Rue de Vaugirard is in de Eerste Wereldoorlog slachtoffer geworden van Dikke Bertha. Deze gigantische bom hielp in de zomer van 1918 huisnummers 146, 313 en 353 aan gruzelementen. 

De straat eindigt aan de binnenring van Parijs, bij Porte de Versailles. Met zicht op de twee torentje van Palais des Sports zijn we dan langs meer dan 400 huisnummers gelopen. 4360 meter van waar we gestart zijn.

In de straten van Parijs : Rue des Rosiers


Rue des Rosiers is het hart van de Joodse gemeenschap in Parijs en de Joodse gemeenschap is het hart van Rue des Rosiers. Rue des Rosiers is le Marais in het klein: het tijdloze gaat er hand in hand met de smaak van de jeugd.  

Het goed verstopte Rue des Rosiers is een van de oudste straten van Parijs. De straatnaam vinden we al terug in documenten uit 1230 en verwijst naar de rozenstruiken die in de aangrenzende tuinen groeiden. Rue des Rosiers lag destijds tegen de beroemde stadsmuur van koning Philippe Auguste uit 1209. Restanten van deze legendarische muur komt u nog tegen in Jardin des Rosiers/Joseph-Migneret, bereikbaar door een poortje op nummer 10. Meer authentiek Middeleeuwen komt u amper tegen in Parijs.
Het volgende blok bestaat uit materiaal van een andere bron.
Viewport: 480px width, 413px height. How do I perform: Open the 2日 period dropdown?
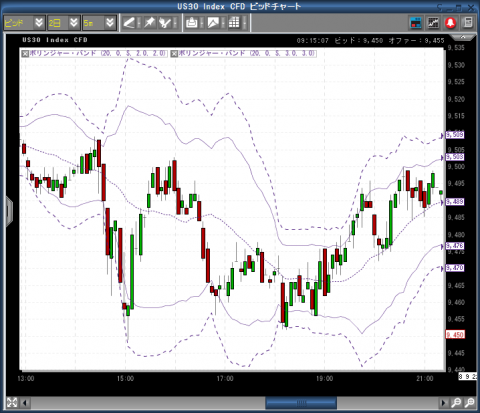point(74,23)
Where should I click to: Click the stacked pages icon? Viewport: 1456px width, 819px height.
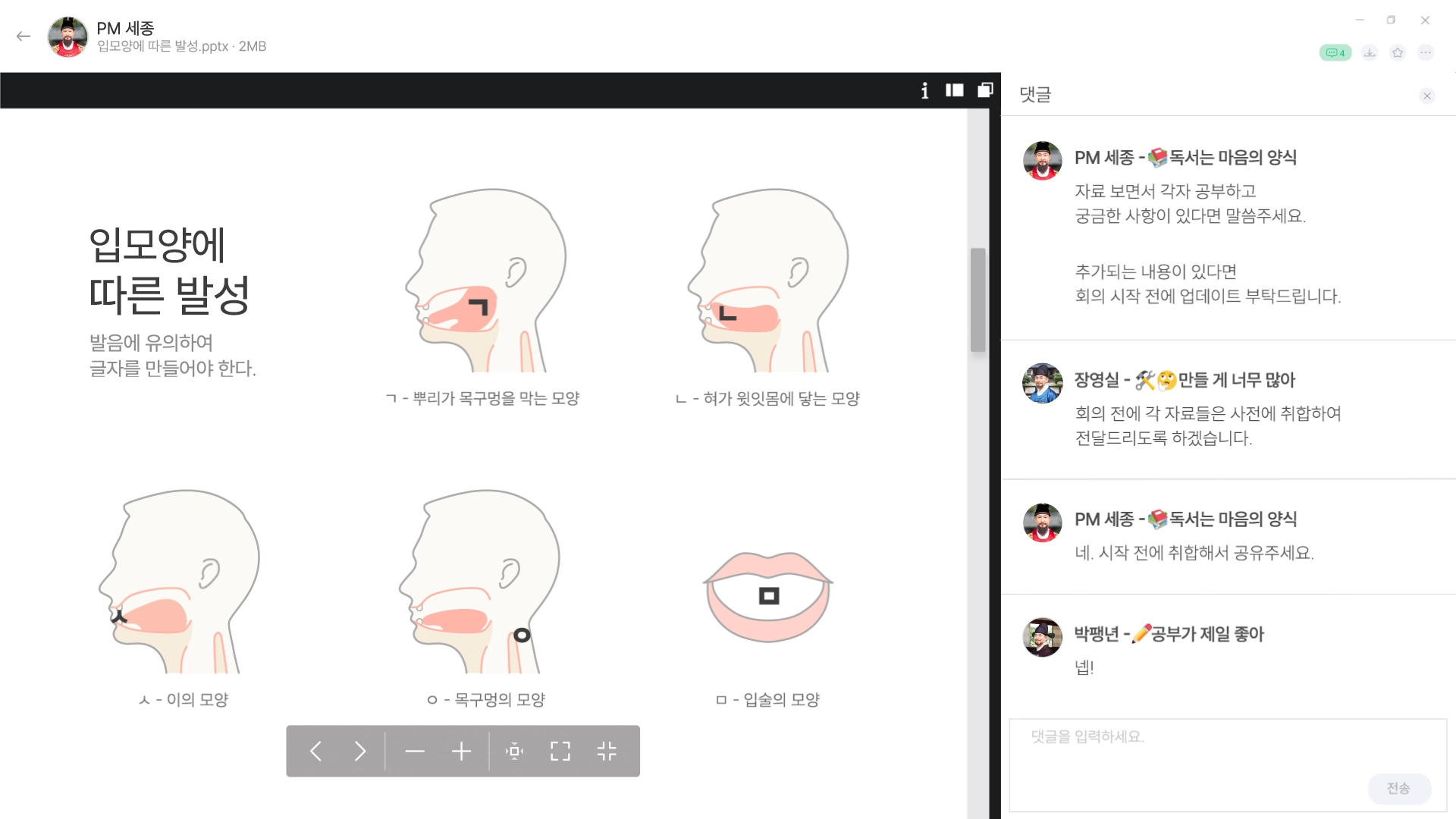[x=985, y=90]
In die tijd bestond er al een Joodse gemeenschap in deze wijk, maar die was niet zeker van haar bestaan. De Middeleeuwen staan berucht om hun pogroms op Joden. De meest tolerante periode jegens Joden was de tweede helft van de 19de eeuw en de eerste decennia van de 20ste eeuw. De Joden leefden geassimileerd in Europa en namen steeds betere maatschappelijke posities in – ondanks een sluimerend antisemitisme (denk bijvoorbeeld aan de Dreyfus-affaire, 1894). Maar liefst 20.000 Joodse immigranten - mensen op de vlucht voor klopjachten in Roemenië, Oostenrijk-Hongarije en Rusland - vestigden zich tussen 1881 en 1914 in deze Joodse wijk, ook wel Pletzl genaamd. Pletzl is Jiddisch voor ‘kleine plaats’. In Pletzl bleven de Middeleeuwse straatjes van het oude Parijs gevrijwaard van Haussmanns bulldozers toen hij in de jaren 1860 Parijs grondig aan het hertekenen was. 
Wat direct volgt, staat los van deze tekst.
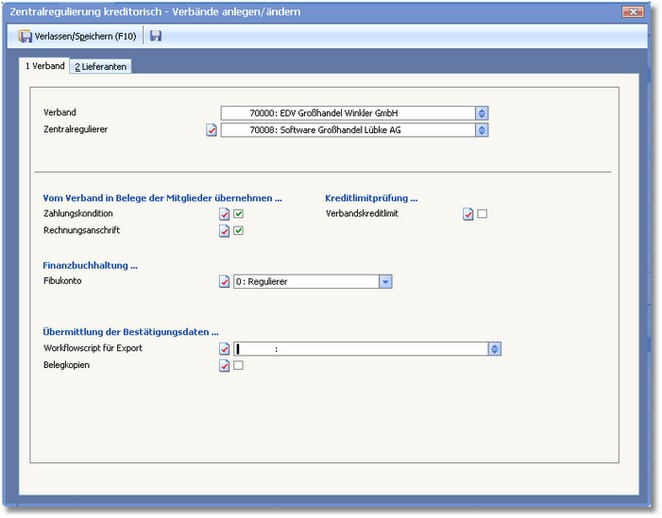Image resolution: width=662 pixels, height=518 pixels.
Task: Click edit icon beside Rechnungsanschrift
Action: 224,231
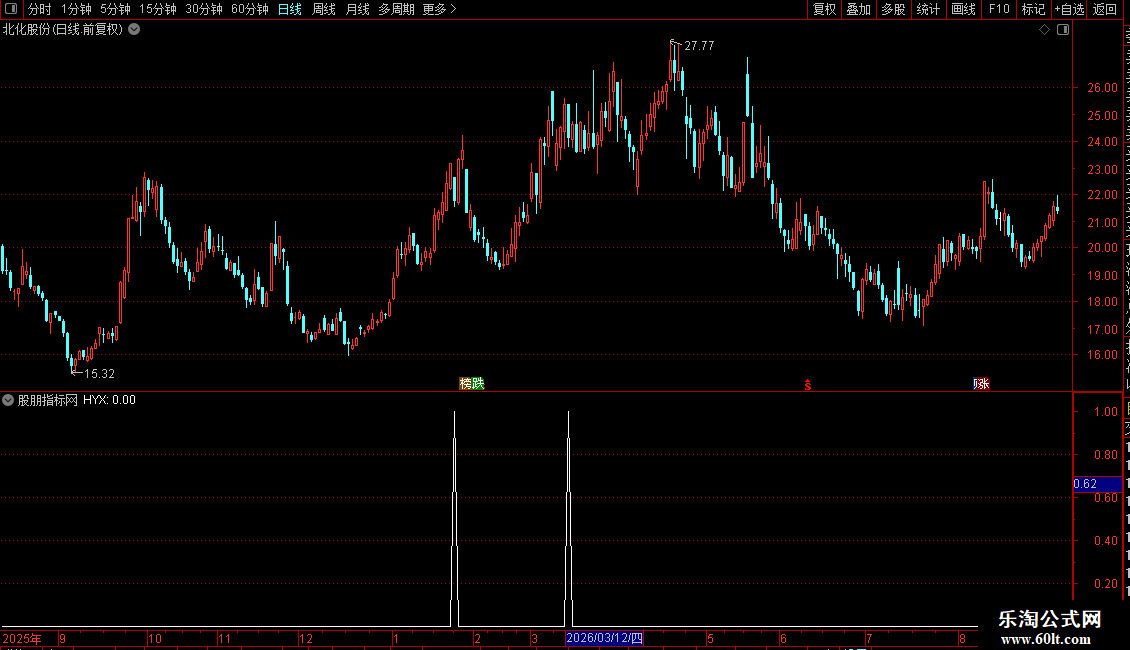1130x650 pixels.
Task: Open F10 company info
Action: pyautogui.click(x=999, y=9)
Dat maakt deze straat zo aantrekkelijk. In dit deel van de stad kan het héél, héél druk zijn, met name in het weekend en dat begint al vaak op vrijdagmiddag. Uiteraard komen toeristen voor de pittoreske sfeer maar ook voor de falafel. De concurrentie is hevig, maar het populairste adres voor deze vegetarische sandwich gemaakt van gefrituurde kikkererwtenpuree is en blijft sinds 1979 het Joodse restaurant L’As du Fallafel. Locals, studenten en jonge creatieveling uit de omgeving, én toeristen staan geduldig te wachten voor de lekkernij. Sterker nog, het is hip om aan te schuiven. Als u in alle rust van falafel wilt genieten, raad ik u aan om op maandag te komen. (Uiteraard niet op vrijdagavond en zaterdagmiddag, want dan zijn ze om begrijpelijke redenen gesloten.) 

Een beetje verderop, op de hoek met rue Ferdinand Duval, tegenover de authentieke Joodse bakker Murciano, was ooit een restaurant gevestigd. Gespecialiseerd in Centraal-Europees Joodse gerechten. Op 9 augustus 1982 rond kwart over één ’s middags vond er een aanslag plaats: 6 doden en 22 gewonden. U leest het nog altijd op het plakkaat voor de gevel. De daders van de aanslag werden – pas in 2011 ! - geïdentificeerd als leden van de Fatah-Revolutionaire Raad (FCR). Bij verstek zijn ze veroordeeld.  

Het etablissement is allang geen restaurant meer. Een tijdje geleden zat er een boetiek in, maar het verloop in le Marais is hoog. Dat is ook typisch voor Pletzl : in Rue des Rosiers zijn nog wel enkele Joodse voedingswinkels, boekhandels en typische restaurants te vinden. Maar door de groeiende populariteit van de wijk veranderde het uiterlijk van de straat drastisch met meer en meer luxe boetieks (kleding, parfums, accessoires…). Dat maakt van Rue des Rosiers een prikkelende mix van Middeleeuwse gebouwen, Joodse traditie (inclusief chassidische Joden op straat) en superopvallende 21ste-eeuwse mode. Uniek in Parijs. 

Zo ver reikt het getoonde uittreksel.